# Stated task:
Rewrite the lines below as a numbered list, omitting any blank lines.

# Stored records:
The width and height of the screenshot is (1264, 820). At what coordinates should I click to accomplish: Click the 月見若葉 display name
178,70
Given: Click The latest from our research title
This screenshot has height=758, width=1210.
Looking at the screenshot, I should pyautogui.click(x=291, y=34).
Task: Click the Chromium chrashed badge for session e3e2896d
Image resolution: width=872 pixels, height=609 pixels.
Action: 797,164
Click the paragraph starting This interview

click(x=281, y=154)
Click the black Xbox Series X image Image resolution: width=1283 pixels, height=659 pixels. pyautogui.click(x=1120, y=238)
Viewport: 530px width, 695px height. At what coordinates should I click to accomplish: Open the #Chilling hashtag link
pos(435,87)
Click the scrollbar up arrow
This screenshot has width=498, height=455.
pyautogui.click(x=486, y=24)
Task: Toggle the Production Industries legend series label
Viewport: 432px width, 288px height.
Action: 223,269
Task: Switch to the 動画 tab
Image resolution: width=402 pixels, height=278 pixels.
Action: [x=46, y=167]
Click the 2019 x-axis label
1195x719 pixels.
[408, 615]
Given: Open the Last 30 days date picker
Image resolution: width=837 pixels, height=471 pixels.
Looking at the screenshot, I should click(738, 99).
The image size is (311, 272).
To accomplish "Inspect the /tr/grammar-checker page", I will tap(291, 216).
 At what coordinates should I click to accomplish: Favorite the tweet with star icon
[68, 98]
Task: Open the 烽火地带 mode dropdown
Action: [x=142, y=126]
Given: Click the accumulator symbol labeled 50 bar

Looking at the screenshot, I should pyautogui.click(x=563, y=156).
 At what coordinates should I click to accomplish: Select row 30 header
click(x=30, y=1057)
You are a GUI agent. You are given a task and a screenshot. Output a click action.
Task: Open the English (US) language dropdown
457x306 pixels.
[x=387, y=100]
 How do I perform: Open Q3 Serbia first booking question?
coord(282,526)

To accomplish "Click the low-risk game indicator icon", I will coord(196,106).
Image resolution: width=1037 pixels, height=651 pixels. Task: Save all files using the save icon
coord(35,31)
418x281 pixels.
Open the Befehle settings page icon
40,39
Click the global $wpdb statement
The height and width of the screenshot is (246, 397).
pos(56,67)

# Written reply:
1. The width and height of the screenshot is (1264, 820). At what coordinates should I click to accomplish: Click the 月見若葉 display name
2. 178,70
3. Given: Click The latest from our research title
4. This screenshot has height=758, width=1210.
5. Looking at the screenshot, I should pyautogui.click(x=291, y=34).
6. Task: Click the Chromium chrashed badge for session e3e2896d
7. Image resolution: width=872 pixels, height=609 pixels.
8. Action: 797,164
9. Click the paragraph starting This interview
10. click(x=281, y=154)
11. Click the black Xbox Series X image Image resolution: width=1283 pixels, height=659 pixels. pyautogui.click(x=1120, y=238)
12. Viewport: 530px width, 695px height. At what coordinates should I click to accomplish: Open the #Chilling hashtag link
13. pos(435,87)
14. Click the scrollbar up arrow
15. This screenshot has width=498, height=455.
16. pyautogui.click(x=486, y=24)
17. Task: Toggle the Production Industries legend series label
18. Viewport: 432px width, 288px height.
19. Action: 223,269
20. Task: Switch to the 動画 tab
21. Image resolution: width=402 pixels, height=278 pixels.
22. Action: [x=46, y=167]
23. Click the 2019 x-axis label
24. 1195x719 pixels.
25. [408, 615]
26. Given: Open the Last 30 days date picker
27. Image resolution: width=837 pixels, height=471 pixels.
28. Looking at the screenshot, I should click(738, 99).
29. The image size is (311, 272).
30. To accomplish "Inspect the /tr/grammar-checker page", I will tap(291, 216).
31.  At what coordinates should I click to accomplish: Favorite the tweet with star icon
32. [68, 98]
33. Task: Open the 烽火地带 mode dropdown
34. Action: [x=142, y=126]
35. Given: Click the accumulator symbol labeled 50 bar
36. Looking at the screenshot, I should pyautogui.click(x=563, y=156).
37.  At what coordinates should I click to accomplish: Select row 30 header
38. click(x=30, y=1057)
39. You are a GUI agent. You are given a task and a screenshot. Output a click action.
40. Task: Open the English (US) language dropdown
41. 457x306 pixels.
42. [x=387, y=100]
43.  How do I perform: Open Q3 Serbia first booking question?
44. coord(282,526)
45. To accomplish "Click the low-risk game indicator icon", I will coord(196,106).
46. Image resolution: width=1037 pixels, height=651 pixels. Task: Save all files using the save icon
47. coord(35,31)
48. 418x281 pixels.
49. Open the Befehle settings page icon
50. 40,39
51. Click the global $wpdb statement
52. The height and width of the screenshot is (246, 397).
53. pos(56,67)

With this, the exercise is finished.